You're probably not getting any replies because (as you know) you certainly don't HAVE to do anything -- you're basically on autopilot for early retirement at this point.
I'm pretty sure we live in the same area (we're in the town with the university), so I can nitpick some of your expenses if you want.
- Cable/Internet: $85
We pay $45 to Cox for 10 Mbps. We stream plenty of Netflix, etc without ever any buffering. They also increase the speed to 50Mbps for free during COVID. I haven't really noticed any difference (telling me 10Mbps is fine under normal circumstances), but I can't say whether it would have been enough for all the the video calls my wife has been on for work.
- Car Insurance: $65
If this is for 2 cars, then it's probably pretty good. You could check out Geico which I've found to be crazy cheap in this area compared to any other company I've gotten a quote from. You could consider dropping to 1 car if that's feasible given where you both work and where you live.
- Utilities: $220
We live in a 750 square foot apartment, we're 2 people not 4, and we're a little extreme with our temperature settings (60 in the winter, 80 in the summer), so consider this just a counterpoint of what's possible if you go nuts.
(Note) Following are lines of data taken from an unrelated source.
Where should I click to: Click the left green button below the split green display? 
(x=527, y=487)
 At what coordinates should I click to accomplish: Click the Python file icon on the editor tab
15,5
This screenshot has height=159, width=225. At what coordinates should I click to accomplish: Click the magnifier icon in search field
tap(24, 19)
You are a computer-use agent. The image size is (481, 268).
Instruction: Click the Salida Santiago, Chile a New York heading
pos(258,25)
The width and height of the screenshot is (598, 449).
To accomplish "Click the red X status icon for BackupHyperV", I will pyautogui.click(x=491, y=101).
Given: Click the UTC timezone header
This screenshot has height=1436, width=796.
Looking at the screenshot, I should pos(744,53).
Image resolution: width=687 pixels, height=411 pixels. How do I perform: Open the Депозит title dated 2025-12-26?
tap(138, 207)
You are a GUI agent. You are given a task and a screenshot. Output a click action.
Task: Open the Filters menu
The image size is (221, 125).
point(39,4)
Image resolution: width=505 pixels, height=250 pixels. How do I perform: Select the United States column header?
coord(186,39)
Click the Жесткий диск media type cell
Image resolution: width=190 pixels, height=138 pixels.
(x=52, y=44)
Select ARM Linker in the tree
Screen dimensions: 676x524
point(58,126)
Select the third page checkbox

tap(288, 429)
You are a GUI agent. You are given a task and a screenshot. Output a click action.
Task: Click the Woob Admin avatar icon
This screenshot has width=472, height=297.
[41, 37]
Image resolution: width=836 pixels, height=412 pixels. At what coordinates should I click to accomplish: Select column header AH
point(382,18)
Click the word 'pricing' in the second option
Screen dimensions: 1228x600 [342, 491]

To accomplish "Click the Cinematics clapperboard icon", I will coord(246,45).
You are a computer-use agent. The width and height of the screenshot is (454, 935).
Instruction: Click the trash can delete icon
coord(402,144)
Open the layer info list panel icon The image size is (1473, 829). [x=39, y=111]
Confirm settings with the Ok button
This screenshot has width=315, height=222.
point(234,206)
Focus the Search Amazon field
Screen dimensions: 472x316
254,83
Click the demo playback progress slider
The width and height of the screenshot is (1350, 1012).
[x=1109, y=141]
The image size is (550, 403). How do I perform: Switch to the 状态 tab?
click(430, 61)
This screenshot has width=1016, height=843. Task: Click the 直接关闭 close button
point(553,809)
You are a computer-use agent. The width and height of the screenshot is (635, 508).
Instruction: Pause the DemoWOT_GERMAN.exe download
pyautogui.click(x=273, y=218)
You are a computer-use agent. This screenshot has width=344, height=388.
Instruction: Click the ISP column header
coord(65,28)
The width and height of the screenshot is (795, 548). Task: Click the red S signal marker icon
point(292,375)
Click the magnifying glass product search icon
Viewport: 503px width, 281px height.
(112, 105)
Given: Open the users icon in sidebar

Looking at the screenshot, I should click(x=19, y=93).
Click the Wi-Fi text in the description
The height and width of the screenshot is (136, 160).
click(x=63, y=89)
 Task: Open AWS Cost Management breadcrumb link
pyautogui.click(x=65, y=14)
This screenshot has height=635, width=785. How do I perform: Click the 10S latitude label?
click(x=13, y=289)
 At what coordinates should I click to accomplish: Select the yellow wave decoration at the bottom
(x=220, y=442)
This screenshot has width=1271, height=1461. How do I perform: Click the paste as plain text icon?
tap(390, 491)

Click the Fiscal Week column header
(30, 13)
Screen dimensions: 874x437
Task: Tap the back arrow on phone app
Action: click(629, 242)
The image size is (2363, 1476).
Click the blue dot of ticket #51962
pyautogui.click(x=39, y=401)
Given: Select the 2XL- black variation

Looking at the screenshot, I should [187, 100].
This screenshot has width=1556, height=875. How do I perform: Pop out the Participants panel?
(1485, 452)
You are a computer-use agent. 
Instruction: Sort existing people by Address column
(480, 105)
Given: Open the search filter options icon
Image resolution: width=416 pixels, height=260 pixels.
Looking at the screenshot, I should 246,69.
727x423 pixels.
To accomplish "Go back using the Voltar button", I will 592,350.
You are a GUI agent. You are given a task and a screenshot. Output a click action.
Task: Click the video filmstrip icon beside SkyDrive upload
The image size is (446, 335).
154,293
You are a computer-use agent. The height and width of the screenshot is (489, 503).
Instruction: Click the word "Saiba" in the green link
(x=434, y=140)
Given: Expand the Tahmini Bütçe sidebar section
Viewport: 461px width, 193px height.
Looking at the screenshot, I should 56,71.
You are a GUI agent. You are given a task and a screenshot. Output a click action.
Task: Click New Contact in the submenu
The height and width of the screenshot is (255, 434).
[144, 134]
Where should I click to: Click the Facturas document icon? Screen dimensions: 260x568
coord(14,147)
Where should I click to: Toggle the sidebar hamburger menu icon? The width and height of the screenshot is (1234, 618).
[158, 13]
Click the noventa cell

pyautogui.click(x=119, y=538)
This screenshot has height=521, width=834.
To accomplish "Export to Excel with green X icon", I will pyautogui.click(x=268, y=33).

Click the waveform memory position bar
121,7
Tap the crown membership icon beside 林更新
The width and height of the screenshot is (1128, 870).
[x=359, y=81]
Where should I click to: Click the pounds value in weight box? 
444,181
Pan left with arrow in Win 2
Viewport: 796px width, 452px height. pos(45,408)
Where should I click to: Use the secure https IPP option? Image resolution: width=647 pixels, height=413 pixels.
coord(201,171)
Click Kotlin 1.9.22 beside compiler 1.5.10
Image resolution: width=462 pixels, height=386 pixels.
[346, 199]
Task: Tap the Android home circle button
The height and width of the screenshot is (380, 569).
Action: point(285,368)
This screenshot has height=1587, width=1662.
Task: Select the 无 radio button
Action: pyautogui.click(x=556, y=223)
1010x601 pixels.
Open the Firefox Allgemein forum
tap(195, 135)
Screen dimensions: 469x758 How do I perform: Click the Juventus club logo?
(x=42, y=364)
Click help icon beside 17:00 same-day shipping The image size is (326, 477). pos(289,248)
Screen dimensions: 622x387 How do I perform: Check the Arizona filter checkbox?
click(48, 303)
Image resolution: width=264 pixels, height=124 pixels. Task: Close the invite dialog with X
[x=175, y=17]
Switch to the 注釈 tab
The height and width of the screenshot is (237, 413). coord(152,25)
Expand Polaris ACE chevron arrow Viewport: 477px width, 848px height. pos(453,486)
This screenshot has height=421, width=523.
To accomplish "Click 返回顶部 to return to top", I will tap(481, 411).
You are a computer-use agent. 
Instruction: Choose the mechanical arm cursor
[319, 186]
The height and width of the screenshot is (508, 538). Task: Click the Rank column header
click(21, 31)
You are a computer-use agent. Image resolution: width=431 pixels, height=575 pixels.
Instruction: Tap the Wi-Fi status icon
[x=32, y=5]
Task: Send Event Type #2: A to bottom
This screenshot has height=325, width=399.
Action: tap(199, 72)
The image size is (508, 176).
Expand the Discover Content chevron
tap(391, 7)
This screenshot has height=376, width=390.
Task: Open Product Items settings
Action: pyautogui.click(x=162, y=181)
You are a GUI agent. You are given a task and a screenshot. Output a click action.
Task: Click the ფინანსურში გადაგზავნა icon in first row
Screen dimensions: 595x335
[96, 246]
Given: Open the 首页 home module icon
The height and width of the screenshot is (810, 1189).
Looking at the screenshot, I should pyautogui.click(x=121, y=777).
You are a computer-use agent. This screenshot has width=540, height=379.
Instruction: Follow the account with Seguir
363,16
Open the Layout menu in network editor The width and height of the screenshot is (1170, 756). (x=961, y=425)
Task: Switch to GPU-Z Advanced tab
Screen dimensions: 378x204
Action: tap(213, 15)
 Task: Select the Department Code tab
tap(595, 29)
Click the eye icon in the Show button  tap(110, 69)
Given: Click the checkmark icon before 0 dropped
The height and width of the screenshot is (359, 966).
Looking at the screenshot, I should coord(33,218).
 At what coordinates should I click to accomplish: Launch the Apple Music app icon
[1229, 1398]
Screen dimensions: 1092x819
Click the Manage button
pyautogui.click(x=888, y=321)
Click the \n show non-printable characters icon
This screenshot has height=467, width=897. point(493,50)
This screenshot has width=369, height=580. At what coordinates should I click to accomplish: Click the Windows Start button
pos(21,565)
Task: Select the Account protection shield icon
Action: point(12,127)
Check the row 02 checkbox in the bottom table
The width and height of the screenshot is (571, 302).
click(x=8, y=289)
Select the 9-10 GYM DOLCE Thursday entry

Water/sewer/trash is usually $50-60 (up a bit during COVID with my wife also working from home). If we owned I bet there are some more efficient shower and toilet options that could bring this down. Electric is usually $60-80 in the winter, $40-50 in the summer and $30-40 in the shoulder seasons when we aren't heating or cooling for an average of $45 or so throughout the year.
- Cell Phones: $54
I bet this could come down. Check out
https://www.redpocket.com/. We each have a $60/year plan with 100min/100text/500MB per month, but that requires using google voice for most calls and careful data management (wifi at home and work makes this not really a problem). You could save money even with much larger plans. Check out the annual plans for the best savings.
- Groceries: $470
I have no idea how much kids cost to feed. We average more like $280, but it seems to be going up a bit with COVID for some reason (a bit of stocking up so we could skip a few grocery runs if needed, maybe slightly higher prices, and no work provided meals for my wife). My biggest tip on this one would be to embrace Aldi. Walmart is good for the things you can't find there, but try to adjust to what Aldi offers and I bet your Walmart list gets pretty short.
- Restaurants: $115
- Entertainment: $200
- Personal Expenses (new clothes, new cell phones, makeup, etc.): $150
These are obvious. Leave 'em if you're happy, cut 'em if you want.
- Gas/Oil Changes: $140
This is high, so I'm guessing you live a bit away from work? I work from home and my wife walks to work (except she's working from home right now), so we fill up once a month if that, which also reduces oil change frequency. This kind of thing requires large structural changes to your life, but it's pretty great living within non-car commute distance of work, so worth consider now or if you move for a new job sometime.
As far as the backdoor Roth, check to see if either of your 401(k)s would let you roll the IRAs into them. Make sure they know these are rollover IRAs because some plans will allow a rollover IRA to be rolled in even if they won't allow contributory IRAs to be rolled in.